- REQUIRED TASKS:
**a)** Echo the speaker imaging thread word for word, from "What do you" to "angled down too?".
**b)** Check each statement against the speaker imaging thread and answer yes or no, quoting the words that decide it: (i) lcaillo says imaging depends more on reflections than on boundary effects and frequency response. (ii) AudiocRaver says EQ can make poorly set up imaging really good. (iii) ajinfla says a pair set up for good stereo imaging should also sound good in MCH.
**c)** Write the next part of the speaker imaging thread, picking up after its final post.

- QUOTED TEXT:
————

# Soundstage and imaging of speakers...



## NBPk402 (Feb 21, 2012)

Is it as important to setup a pair of speakers for soundstage imaging when you are using Audyssey? I am tending to think the differences in speakers is not as great when they are run through the processor vs no processing at all. Which brings up another issue... Does it make auditioning a pair of speakers prior to purchase as necessary as it is when they will be for 2 channel only with no processing?


----------



## lcaillo (May 2, 2006)

I think it is still important to find the optimum location and orientation for imaging. It is more about reflections than boudary affects and frequency response. Some of the correction might affect imaging and it may be necessary to perform several iterations, but if you place the speakers where they perform best to start with, it is unlikely that you will make many changes after running the correction.


----------



## AudiocRaver (Jun 6, 2012)

ellisr63 said:


> Is it as important to setup a pair of speakers for soundstage imaging when you are using Audyssey? I am tending to think the differences in speakers is not as great when they are run through the processor vs no processing at all. Which brings up another issue... Does it make auditioning a pair of speakers prior to purchase as necessary as it is when they will be for 2 channel only with no processing?


I agree with Leonard. However there can be _some_ truth in what you suggest, depending on many factors.

My own experience with soundstage & imaging has been that if speakers are set up for poor imaging, no amount of EQ or processing will make it really good. EQ can make pretty good imaging somewhat better. And yes, Audyssey can help _reduce_ variations between speakers. But it is easy to count on having EQ or room correction (Audyssey) do too much and end up being disappointed. I suggest getting speakers that are as close as what you want as you can get, then set them up the best you can - just as Leonard has suggested - then use Audyssey for fine tuning.


----------



## ajinfla (May 10, 2009)

ellisr63 said:


> Is it as important to setup a pair of speakers for soundstage imaging when you are using Audyssey?


I'd say yes. If 2ch is important to you. A pair set up to give "good" stereo imaging to the listener, should also sound good in MCH. But vice versa isn't necessarily true.



ellisr63 said:


> I am tending to think the differences in speakers is not as great when they are run through the processor vs no processing at all.


If the speakers have similar 3d radiation characteristics, then that might apply. But they often don't and there are a host of other factors, other than FR that can affect the sound. FR is a dominant factor (or better yet, composites like Harman offers, including "First Reflection" and "Sound Power", which are averages).



ellisr63 said:


> Does it make auditioning a pair of speakers prior to purchase as necessary as it is when they will be for 2 channel only with no processing?


Yes.
Unless you trust others to tell you what sounds best to you.

cheers,


----------



## NBPk402 (Feb 21, 2012)

So I should set up the main channels for imaging (staying within the recommended angles for a multi channel setup), correct? 

What do you do about the rest of the channels in 9.2, 11.2 etc. setup? I am assuming you have the back of the speakers flush or at least parallel with the wall, and just stick with the suggested angles? If they are up by the ceiling do they get angled down too?

————

- RAW DATA:
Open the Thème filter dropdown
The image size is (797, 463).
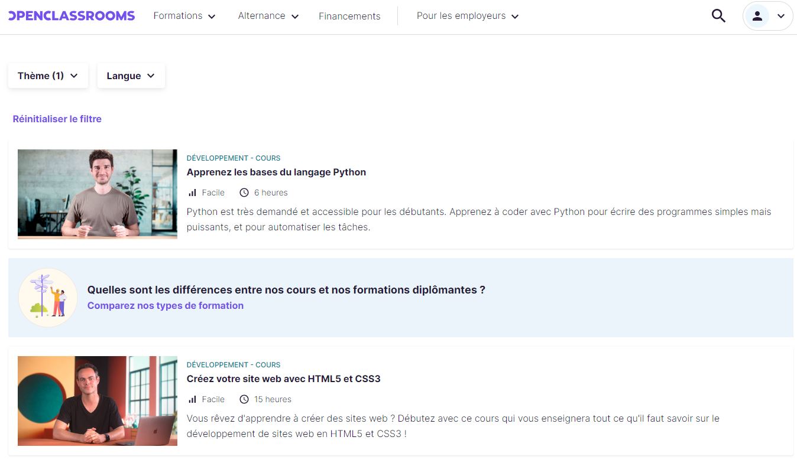47,76
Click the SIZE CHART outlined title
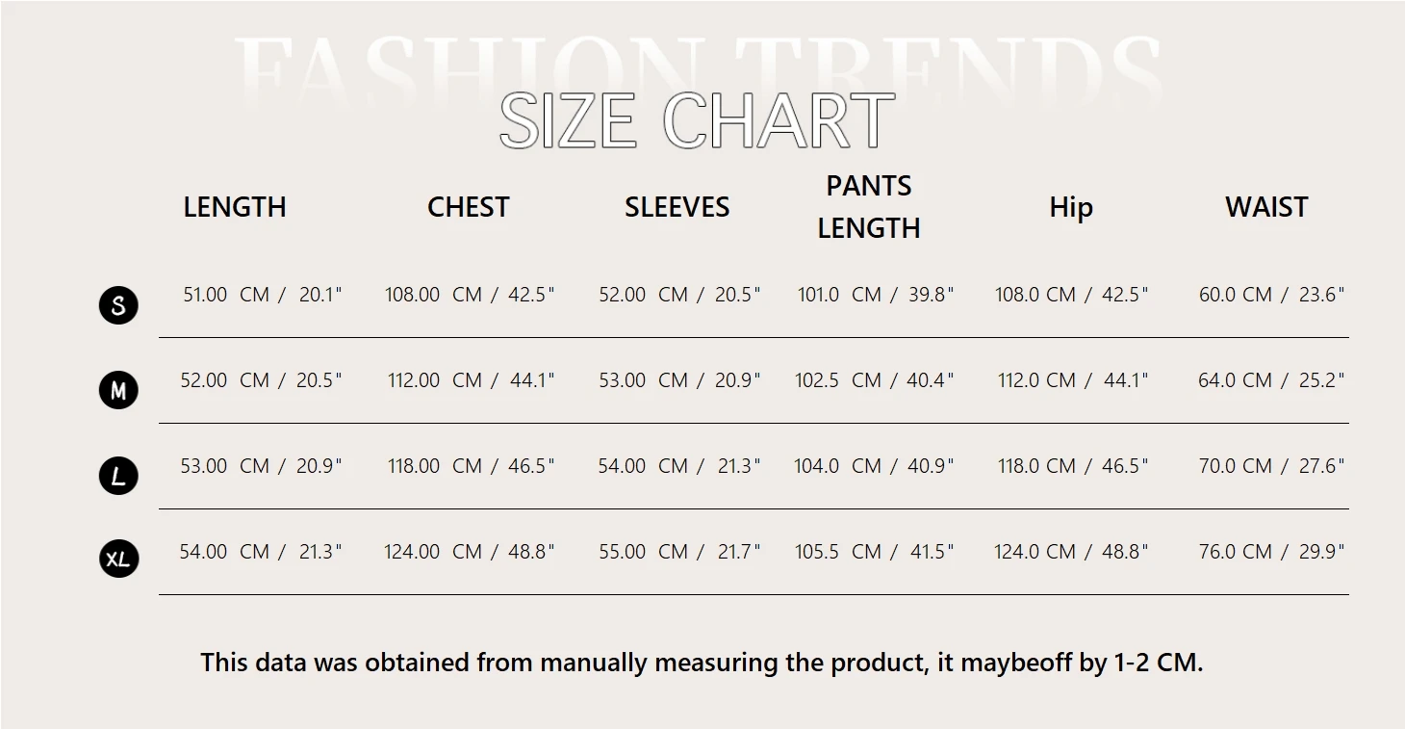The image size is (1405, 729). tap(697, 121)
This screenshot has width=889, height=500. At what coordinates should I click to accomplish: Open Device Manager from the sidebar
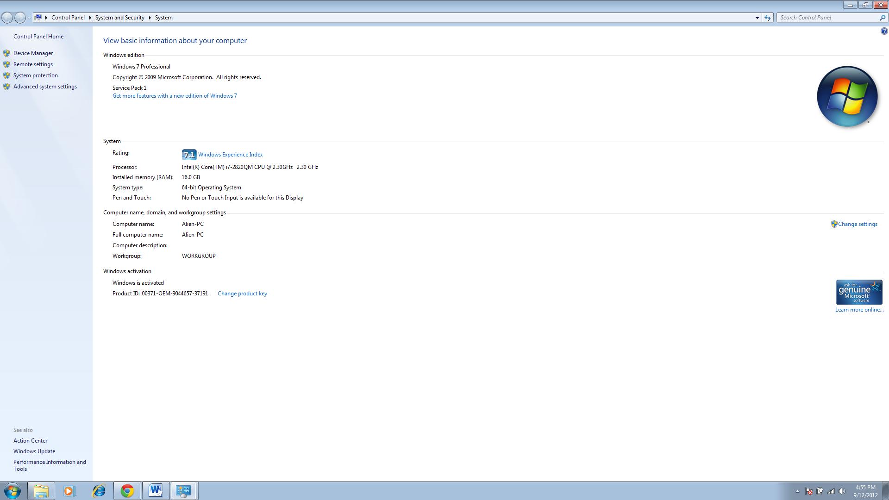point(33,53)
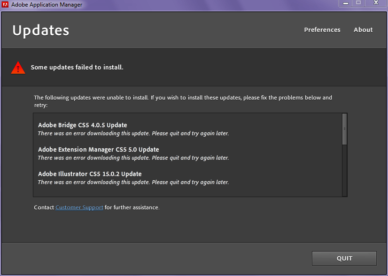The image size is (388, 276).
Task: Click the Customer Support link
Action: pyautogui.click(x=79, y=207)
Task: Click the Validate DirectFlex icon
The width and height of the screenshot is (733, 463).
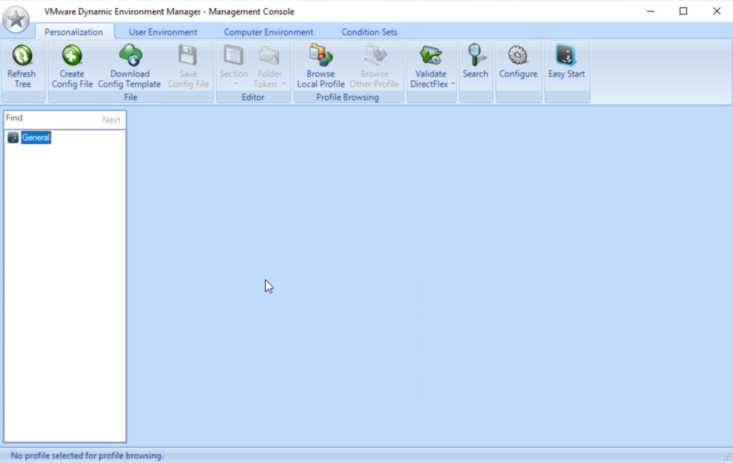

————

- TASK-BY-TASK OUTPUTS:
**a)**
What do you do about the rest of the channels in 9.2, 11.2 etc. setup? I am assuming you have the back of the speakers flush or at least parallel with the wall, and just stick with the suggested angles? If they are up by the ceiling do they get angled down too?

**b)**
(i) Yes: "It is more about reflections than boudary affects and frequency response."
(ii) No: "if speakers are set up for poor imaging, no amount of EQ or processing will make it really good."
(iii) Yes: "A pair set up to give "good" stereo imaging to the listener, should also sound good in MCH."

**c)**
Room treatment will then accentuate the imaging, correct?


----------



## ajinfla (May 10, 2009)

ellisr63 said:


> So I should set up the main channels for imaging (staying within the recommended angles for a multi channel setup), correct?


Yes, if you intend to listen in stereo (2ch).



ellisr63 said:


> What do you do about the rest of the channels in 9.2, 11.2 etc. setup? I am assuming you have the back of the speakers flush or at least parallel with the wall, and just stick with the suggested angles? If they are up by the ceiling do they get angled down too?


Don't know. Not my area of expertise, I would suggest following either the manufacturer/format recommendations or the experts here. Most I've ever had is 7ch (now 5ch) and never in a "dedicated" room, but rather a "living" or multi-purpose room.



ellisr63 said:


> Room treatment will then accentuate the imaging, correct?


They can certainly _change_ the imaging, "accentuate" being one possibility. In both 2ch and MCH, which have very different properties.

cheers


----------



## Andre (Feb 15, 2010)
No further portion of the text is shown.